Mr. Motley to Mr. Seward.
Sir: I write only a few lines to make record of the successive steps taken since my last towards the impending war.
On April 26th two communications were made by the Austrian to the Prussian government. The one related to the disarming propositions, and, together with the negative reply to it on account of the Austrian armaments against Italy, has already been mentioned by me. The other proposed a definite solution of the question of the duchies. To this no formal answer has yet been returned.
On the 27th April Prussia instructed its minister at Dresden to demand explanations as to the military preparations of Saxony, and to intimate that if they were not satisfactory Prussia would take such measures as she might consider necessary.
On the 29th April Saxony replied (by a note from its minister of foreign affairs to its envoy at Berlin) that its measures are only defensive and in order to enable it to comply with such decree as the Bund may issue. Article XI forbids hostilities between members of the Bund, and requires them all to submit their quarrels to its decree. What Saxony has done in the way of arming is in order that in her appeal to the Diet for protection against Prussia, she herself may not be found a defenceless but an armed member of the confederation.
This reply being declared unsatisfactory by Prussia, with the announcement that she would now carry out the measures threatened by her, and that the diplomatic correspondence was closed, the Saxon minister at Frankfort made, on the 5th May, this motion to the Diet:
That the Diet would, without delay, resolve to demand of the Prussian government that, by appropriate declaration on its part, full satisfaction might be given to the Bund in regard to article XI of the act of confederation. This motion is to be voted upon at Frankfort to-day, (May 9.)
It is understood that six Prussian corps, amounting in all to 220,000 men, are nearly ready for action.
The military preparations of Austria are on the most extensive scale.
It is expected that the first conflicts in the north will be for the possession of Dresden.
It is not doubted here that Italy will make soon an attack.
The late financial measure of the government is the most decisive proof of any, perhaps, as to the imminence of the war. It had been arranged that the bank should resume specie payment at the end of the current year.

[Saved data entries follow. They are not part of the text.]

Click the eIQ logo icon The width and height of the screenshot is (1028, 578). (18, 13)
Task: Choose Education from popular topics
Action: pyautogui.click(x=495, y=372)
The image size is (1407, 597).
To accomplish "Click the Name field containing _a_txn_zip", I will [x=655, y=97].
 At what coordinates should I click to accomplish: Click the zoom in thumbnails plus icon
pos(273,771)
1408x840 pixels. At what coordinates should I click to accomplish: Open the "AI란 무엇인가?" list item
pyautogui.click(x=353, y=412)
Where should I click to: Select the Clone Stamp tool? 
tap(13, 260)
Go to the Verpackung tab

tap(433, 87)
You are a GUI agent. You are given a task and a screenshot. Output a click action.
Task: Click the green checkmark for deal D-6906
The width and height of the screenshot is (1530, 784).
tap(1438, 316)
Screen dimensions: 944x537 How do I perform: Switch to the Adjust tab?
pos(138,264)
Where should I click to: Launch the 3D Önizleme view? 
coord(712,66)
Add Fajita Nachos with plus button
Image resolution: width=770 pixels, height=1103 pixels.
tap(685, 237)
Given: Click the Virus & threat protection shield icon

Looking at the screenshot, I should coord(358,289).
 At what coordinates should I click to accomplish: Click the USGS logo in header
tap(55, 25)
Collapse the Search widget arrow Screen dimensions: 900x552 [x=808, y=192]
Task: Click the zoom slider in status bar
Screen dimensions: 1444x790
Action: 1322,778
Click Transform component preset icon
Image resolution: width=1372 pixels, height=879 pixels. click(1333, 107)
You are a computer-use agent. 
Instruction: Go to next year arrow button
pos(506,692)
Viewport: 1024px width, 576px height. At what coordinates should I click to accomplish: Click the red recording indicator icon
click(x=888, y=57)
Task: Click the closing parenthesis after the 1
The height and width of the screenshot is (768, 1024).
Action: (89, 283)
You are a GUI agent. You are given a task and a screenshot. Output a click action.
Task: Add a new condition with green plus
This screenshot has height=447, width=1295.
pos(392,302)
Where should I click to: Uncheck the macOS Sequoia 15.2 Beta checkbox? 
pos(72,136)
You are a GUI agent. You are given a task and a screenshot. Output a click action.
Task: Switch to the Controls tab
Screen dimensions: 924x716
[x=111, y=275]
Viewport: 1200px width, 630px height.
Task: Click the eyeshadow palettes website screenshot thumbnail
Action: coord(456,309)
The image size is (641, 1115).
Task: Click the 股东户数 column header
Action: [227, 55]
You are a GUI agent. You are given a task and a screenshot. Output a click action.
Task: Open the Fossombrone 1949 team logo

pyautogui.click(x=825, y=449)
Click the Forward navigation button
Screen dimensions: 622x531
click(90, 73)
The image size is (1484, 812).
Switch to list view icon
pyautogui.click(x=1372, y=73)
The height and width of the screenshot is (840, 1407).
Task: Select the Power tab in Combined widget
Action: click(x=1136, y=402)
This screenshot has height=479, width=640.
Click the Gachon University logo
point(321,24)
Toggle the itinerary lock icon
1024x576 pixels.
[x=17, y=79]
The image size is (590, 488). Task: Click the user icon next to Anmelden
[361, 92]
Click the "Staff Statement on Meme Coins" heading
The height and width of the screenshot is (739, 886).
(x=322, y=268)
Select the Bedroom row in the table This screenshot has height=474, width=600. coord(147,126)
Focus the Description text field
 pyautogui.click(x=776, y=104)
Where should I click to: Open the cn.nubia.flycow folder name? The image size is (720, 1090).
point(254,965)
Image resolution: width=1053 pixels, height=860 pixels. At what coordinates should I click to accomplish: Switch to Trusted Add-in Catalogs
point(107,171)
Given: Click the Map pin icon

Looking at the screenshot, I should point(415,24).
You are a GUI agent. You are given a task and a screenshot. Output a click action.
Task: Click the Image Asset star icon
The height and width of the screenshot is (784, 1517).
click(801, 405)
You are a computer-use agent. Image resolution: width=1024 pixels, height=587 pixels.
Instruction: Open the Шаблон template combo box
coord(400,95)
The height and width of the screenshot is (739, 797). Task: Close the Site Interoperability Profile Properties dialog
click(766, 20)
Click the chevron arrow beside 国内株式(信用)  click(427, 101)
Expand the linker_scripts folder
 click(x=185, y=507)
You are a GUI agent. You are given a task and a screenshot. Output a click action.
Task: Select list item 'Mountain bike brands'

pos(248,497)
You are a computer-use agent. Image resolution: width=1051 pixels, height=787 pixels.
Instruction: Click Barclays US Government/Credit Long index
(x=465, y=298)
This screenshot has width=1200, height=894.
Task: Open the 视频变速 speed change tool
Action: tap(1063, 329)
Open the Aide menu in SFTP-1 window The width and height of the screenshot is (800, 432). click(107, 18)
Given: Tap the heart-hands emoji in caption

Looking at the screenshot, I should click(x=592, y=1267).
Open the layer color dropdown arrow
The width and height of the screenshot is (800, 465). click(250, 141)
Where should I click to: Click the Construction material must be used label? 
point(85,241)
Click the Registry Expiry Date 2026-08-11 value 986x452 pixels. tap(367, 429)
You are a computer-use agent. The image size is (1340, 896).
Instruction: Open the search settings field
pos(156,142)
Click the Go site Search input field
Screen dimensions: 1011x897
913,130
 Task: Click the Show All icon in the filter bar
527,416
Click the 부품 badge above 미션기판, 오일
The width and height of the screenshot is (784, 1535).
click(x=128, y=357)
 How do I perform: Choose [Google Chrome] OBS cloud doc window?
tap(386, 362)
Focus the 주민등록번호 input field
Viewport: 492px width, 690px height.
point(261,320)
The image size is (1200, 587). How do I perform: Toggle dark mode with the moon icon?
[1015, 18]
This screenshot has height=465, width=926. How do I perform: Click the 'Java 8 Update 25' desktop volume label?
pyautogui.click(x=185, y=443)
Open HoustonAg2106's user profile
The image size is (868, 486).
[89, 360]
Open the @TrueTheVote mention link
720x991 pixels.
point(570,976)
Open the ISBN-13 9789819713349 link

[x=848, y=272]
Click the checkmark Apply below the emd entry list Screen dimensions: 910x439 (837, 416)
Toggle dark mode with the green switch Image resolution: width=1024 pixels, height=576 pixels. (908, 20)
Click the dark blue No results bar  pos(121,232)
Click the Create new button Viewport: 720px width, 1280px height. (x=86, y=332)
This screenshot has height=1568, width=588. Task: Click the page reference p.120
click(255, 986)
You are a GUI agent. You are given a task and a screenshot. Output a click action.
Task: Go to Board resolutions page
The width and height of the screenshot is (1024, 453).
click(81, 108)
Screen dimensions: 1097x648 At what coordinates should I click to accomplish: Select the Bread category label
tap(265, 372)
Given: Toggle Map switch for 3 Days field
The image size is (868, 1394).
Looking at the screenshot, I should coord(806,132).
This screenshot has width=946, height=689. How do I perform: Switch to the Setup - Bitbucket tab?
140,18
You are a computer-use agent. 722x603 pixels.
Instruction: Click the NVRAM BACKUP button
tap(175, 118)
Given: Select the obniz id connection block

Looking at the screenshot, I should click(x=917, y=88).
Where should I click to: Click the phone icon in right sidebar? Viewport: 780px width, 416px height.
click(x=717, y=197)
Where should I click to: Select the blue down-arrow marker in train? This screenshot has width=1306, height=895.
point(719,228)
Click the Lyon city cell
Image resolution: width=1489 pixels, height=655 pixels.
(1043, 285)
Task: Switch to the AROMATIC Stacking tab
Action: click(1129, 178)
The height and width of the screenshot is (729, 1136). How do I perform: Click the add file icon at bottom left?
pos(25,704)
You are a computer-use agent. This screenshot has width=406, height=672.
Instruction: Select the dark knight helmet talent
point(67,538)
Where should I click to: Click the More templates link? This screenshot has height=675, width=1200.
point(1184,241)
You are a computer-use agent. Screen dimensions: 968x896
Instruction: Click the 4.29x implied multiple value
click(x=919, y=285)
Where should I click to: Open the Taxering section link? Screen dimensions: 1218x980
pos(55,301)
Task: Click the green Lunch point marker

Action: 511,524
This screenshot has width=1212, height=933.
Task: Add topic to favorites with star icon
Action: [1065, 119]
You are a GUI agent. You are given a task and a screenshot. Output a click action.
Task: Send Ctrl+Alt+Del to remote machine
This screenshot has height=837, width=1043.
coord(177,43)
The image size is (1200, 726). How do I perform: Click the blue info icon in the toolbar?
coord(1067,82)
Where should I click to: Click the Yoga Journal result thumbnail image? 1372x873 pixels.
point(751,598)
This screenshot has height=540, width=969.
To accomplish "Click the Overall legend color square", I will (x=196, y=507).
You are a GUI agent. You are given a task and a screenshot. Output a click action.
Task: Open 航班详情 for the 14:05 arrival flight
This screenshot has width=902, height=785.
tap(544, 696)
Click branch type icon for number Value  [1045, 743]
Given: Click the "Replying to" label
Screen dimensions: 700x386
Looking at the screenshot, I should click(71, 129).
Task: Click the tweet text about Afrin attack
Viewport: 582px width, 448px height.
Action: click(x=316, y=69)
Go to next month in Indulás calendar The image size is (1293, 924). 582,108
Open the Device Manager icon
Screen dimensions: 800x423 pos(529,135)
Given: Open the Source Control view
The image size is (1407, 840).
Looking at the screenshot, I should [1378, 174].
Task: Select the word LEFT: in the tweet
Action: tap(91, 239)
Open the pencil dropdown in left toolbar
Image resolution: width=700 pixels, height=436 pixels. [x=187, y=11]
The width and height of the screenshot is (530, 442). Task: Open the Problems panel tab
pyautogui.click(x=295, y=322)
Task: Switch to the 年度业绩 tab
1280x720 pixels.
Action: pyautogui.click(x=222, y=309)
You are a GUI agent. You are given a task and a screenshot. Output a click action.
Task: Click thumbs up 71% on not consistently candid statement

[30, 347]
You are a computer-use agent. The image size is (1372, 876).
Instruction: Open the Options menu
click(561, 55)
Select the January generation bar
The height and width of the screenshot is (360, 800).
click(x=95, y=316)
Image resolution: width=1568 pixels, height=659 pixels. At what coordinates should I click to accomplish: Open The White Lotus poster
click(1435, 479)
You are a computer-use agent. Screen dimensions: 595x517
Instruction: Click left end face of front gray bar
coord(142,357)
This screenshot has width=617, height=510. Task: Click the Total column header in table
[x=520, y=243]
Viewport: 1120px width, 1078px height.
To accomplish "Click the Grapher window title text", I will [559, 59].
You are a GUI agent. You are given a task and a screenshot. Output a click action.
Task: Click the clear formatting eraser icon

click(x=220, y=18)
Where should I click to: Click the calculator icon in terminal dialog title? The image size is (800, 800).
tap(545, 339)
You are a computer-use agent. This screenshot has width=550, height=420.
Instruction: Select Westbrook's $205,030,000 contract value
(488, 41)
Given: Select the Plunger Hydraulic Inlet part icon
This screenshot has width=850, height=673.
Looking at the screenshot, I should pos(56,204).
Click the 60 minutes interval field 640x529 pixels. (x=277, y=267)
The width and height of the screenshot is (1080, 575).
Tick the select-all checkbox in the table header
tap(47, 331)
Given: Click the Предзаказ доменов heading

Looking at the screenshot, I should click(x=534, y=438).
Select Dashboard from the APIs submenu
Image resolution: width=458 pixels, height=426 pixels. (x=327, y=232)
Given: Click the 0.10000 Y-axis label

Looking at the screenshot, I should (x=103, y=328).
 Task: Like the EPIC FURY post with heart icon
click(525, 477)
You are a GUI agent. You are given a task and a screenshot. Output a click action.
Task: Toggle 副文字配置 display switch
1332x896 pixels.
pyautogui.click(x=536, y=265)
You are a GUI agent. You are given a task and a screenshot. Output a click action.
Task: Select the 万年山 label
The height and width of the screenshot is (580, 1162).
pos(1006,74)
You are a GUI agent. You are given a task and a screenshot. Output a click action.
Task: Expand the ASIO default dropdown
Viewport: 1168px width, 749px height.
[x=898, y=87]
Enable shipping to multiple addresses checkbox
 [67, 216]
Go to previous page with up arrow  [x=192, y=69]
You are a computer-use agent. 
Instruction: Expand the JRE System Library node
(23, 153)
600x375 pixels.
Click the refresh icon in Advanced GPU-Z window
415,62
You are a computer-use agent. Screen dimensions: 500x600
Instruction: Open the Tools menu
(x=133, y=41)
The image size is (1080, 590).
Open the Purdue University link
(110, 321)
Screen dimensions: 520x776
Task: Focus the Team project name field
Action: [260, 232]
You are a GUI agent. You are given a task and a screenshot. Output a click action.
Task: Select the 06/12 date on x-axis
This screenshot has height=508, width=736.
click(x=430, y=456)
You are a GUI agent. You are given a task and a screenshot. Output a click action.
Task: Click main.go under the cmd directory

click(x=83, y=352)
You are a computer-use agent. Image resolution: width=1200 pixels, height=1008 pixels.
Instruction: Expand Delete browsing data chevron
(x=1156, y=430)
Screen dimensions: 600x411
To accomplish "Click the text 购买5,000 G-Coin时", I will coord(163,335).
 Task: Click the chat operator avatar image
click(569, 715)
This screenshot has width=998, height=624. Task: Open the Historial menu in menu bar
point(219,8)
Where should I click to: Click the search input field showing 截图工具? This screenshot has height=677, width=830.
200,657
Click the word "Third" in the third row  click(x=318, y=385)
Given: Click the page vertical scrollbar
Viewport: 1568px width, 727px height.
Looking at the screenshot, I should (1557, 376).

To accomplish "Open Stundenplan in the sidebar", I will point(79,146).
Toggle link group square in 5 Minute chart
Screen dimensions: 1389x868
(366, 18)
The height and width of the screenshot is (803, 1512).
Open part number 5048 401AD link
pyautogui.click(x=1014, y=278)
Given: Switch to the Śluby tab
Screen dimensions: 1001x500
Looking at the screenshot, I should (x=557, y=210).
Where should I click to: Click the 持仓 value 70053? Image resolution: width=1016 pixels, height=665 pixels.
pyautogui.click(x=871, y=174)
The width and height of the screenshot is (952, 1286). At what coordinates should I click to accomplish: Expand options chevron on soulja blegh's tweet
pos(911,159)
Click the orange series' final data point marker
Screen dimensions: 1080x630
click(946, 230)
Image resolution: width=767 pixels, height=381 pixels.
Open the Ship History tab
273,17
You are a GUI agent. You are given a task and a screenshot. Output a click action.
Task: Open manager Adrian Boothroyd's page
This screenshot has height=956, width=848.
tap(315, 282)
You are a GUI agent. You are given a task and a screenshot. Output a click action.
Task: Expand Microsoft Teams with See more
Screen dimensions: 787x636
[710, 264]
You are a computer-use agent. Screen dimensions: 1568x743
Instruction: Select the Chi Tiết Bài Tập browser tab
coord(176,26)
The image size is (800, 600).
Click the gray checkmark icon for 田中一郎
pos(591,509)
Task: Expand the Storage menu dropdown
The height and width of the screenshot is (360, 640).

The government has now decreed that bank notes of the denomination of one florin and five florins, now in circulation, should be struck from the books of the bank and become government notes, for which the government is responsible.
This will amount to about one hundred and fifty millions of florins, as a fund to begin the war. On the other hand, the bank has a right to issue a corresponding [Page 663] amount of its notes in twenties and larger denominations. Thus about one hundred and fifty millions may be added to the currency at once.
The consequence is that the premium on gold, which two months ago had almost entirely disappeared, is quoted to-day at 28, and is rising every day.
I have the honor to remain, sir, your obedient servant,
Hon. William H. Seward, Secretary of State, Washington, D. C.